RetirementPrepare yourself for your retirement years by learning the basics of retirement taxes.

While most retirees receive income from a variety of sources, they still have to pay the corresponding taxes for all the benefits they receive. As a result, they usually find themselves with a smaller amount of money than what they previously expected.

Retirement Benefits: How Are They Taxed?
In addition to their Social Security benefits, retirees often receive income from pensions, annuities, IRAs and various retirement plans. However, they may be required to pay federal income taxes if they are earning substantial income from other sources such as wages, self-employment, interest, dividends and other taxable income that must be reported on the tax return.

Social Security
People who file a federal income return as an individual may be required to pay up to 50% of their benefits if the combined income is between $25,000 and $34,000, and up to 85% if the reported combined income is more than $34,000.

Couples who file a joint return may be required to pay up to 50% of their benefits if the combined income falls between $32,000 and $44,000, and up to 85% if the reported combined income is more than $44,000. Married individuals who file separate tax returns may likewise pay taxes on the benefits they receive.

However, if your Social Security benefits are your only source of income during the tax year, you may be exempted from filing a tax return.

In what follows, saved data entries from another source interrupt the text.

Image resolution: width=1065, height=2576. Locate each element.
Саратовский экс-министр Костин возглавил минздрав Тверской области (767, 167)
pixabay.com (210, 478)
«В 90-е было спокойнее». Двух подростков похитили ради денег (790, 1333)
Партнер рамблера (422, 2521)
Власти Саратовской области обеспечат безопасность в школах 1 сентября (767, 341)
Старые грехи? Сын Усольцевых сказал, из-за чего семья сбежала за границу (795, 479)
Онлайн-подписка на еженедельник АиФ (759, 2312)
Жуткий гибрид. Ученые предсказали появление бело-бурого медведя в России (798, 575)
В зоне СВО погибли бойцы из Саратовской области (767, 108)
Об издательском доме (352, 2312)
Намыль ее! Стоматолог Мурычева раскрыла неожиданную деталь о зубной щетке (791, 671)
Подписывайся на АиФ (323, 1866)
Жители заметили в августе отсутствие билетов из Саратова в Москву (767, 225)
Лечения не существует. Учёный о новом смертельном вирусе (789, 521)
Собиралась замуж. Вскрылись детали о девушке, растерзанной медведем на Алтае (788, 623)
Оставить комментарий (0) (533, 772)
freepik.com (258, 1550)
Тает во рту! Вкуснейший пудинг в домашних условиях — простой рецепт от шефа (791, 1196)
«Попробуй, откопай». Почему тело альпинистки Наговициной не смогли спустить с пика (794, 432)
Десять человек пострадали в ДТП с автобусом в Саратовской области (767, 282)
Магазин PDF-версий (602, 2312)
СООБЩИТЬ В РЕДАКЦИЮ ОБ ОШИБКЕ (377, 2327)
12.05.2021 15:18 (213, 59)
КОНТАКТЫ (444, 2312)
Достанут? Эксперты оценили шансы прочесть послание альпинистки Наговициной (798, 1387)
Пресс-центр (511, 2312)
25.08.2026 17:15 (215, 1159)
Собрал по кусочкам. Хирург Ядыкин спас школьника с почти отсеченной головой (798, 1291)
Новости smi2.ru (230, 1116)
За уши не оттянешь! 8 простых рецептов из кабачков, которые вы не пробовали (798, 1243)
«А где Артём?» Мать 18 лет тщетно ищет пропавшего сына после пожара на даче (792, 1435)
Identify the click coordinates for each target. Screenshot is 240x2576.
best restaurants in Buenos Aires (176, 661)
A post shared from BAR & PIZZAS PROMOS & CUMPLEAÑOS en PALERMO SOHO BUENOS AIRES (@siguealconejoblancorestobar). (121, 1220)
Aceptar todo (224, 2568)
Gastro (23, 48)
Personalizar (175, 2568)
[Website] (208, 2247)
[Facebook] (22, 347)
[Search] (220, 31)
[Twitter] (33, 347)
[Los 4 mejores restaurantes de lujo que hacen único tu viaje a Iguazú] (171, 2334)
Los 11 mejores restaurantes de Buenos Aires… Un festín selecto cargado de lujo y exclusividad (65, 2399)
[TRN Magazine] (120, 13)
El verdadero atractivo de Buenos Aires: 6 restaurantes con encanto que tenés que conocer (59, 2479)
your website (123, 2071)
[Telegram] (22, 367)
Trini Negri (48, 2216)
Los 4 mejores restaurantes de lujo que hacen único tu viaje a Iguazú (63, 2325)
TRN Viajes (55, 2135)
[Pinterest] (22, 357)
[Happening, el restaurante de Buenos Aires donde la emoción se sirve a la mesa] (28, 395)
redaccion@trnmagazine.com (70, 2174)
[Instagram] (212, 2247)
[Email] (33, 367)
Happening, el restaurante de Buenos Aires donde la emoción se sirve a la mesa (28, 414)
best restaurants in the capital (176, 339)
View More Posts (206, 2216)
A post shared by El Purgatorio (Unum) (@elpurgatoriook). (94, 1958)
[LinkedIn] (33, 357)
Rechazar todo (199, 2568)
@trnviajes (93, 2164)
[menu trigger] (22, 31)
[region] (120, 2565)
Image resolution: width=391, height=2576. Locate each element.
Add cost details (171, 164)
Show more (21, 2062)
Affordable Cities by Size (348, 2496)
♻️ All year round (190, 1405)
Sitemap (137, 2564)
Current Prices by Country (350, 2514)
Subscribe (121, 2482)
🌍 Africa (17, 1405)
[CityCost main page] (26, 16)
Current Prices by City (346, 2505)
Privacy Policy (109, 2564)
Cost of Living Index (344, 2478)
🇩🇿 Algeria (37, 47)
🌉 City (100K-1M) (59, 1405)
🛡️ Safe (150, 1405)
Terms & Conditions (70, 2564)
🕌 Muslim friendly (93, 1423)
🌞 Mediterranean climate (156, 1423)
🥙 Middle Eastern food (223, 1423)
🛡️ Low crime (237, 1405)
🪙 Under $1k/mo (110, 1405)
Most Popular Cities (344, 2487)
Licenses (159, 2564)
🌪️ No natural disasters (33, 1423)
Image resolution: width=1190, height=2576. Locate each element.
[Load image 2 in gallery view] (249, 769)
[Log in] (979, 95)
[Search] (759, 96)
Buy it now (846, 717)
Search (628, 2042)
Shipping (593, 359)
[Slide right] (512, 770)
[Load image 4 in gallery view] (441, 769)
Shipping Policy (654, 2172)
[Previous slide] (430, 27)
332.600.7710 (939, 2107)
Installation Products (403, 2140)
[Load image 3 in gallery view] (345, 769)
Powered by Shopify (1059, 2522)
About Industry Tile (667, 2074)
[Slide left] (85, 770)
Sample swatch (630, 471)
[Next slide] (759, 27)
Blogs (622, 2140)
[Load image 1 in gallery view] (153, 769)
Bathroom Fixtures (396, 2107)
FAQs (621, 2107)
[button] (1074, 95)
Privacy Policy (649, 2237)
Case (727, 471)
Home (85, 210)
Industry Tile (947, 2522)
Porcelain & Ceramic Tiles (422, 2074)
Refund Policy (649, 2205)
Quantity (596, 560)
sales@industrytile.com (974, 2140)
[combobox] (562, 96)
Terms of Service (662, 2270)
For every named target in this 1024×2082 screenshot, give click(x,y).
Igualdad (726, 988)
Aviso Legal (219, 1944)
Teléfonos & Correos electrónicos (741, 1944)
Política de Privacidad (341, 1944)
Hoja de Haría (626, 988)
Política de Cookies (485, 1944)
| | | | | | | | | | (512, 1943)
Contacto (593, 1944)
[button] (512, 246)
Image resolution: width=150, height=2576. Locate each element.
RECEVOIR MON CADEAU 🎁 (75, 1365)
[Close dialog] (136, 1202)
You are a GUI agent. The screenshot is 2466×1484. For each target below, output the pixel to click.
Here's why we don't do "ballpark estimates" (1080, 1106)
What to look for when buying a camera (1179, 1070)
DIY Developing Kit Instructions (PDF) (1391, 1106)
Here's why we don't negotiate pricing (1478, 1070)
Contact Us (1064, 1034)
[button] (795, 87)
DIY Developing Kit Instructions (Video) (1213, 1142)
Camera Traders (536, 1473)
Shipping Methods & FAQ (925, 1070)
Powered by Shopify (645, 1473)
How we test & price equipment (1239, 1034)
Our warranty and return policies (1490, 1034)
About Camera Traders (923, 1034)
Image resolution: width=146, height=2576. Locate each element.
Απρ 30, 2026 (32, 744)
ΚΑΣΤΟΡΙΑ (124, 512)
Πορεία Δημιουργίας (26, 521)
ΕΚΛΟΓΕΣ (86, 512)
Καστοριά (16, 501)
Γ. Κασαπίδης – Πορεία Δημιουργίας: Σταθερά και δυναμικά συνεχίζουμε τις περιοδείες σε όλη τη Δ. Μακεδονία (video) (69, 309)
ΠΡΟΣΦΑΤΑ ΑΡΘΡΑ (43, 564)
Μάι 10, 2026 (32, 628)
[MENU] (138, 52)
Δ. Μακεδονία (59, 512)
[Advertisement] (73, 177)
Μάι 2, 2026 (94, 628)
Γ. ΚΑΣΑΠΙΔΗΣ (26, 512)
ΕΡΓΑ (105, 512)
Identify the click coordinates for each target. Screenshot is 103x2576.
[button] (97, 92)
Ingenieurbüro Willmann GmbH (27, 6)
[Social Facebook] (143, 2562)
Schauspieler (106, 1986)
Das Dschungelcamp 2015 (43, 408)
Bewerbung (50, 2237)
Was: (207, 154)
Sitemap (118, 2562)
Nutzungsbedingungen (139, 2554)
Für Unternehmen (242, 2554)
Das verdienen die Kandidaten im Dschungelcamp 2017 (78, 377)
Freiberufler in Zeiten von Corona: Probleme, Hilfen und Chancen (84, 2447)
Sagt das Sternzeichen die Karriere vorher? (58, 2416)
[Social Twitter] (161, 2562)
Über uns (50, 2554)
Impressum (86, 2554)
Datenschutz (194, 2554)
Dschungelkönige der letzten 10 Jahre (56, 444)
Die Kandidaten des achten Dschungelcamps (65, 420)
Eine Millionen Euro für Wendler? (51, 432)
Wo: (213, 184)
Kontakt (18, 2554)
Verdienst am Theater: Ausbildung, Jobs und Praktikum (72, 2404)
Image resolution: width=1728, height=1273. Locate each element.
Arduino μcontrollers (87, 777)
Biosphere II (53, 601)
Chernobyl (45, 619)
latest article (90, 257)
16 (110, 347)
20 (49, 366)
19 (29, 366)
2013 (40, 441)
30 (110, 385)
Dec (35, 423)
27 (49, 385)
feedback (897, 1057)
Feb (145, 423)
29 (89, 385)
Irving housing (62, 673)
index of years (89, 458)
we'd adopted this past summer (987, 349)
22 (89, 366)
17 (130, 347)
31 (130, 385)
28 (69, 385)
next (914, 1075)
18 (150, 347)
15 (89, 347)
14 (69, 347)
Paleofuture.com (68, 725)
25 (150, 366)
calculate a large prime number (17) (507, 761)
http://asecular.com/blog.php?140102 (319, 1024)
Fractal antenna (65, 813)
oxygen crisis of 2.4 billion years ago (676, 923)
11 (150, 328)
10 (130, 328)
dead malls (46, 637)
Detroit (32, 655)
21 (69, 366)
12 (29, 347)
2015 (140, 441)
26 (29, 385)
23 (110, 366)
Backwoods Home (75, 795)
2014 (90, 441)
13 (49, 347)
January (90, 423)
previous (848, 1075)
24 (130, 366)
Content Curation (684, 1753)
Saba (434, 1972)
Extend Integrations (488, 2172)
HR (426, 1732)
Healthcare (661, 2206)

Pension and Annuity Payments
The IRS clearly states that if you contributed after-tax dollars to fund your pension or annuity, you will not pay any taxes on the part of the payment representing a return of the after-tax amount.

However, your pension and annuity payments may be fully taxable if you have no investment in the contract. This usually happens if you did not contribute anything for the pension or annuity, your employer did not withhold contributions from your salary and/or you have previously received all of your contributions tax-free.

In addition, you may be required to pay an additional 10% tax on early distributions if you start receiving pension or annuity payments before age 59? unless you qualify for an exception.

IRA and 401(k) Distributions
IRA distributions can be fully taxable, partially taxable or tax-free. Distributions from a deductible traditional IRA are fully taxable since tax-deductible dollars were used to contribute to the fund, and tax is deferred on the contributions and earnings until the time they are withdrawn.

On the other hand, distributions arising from a non-deductible traditional IRA are partially taxable while distributions from Roth IRAs can be completely tax-free if your first contribution was made five years prior to any distribution and the funds are distributed after you reach age 59 ?.?

Distributions from your employer’s 401(k) plan are fully taxable and will be taxed at the corresponding income tax rate.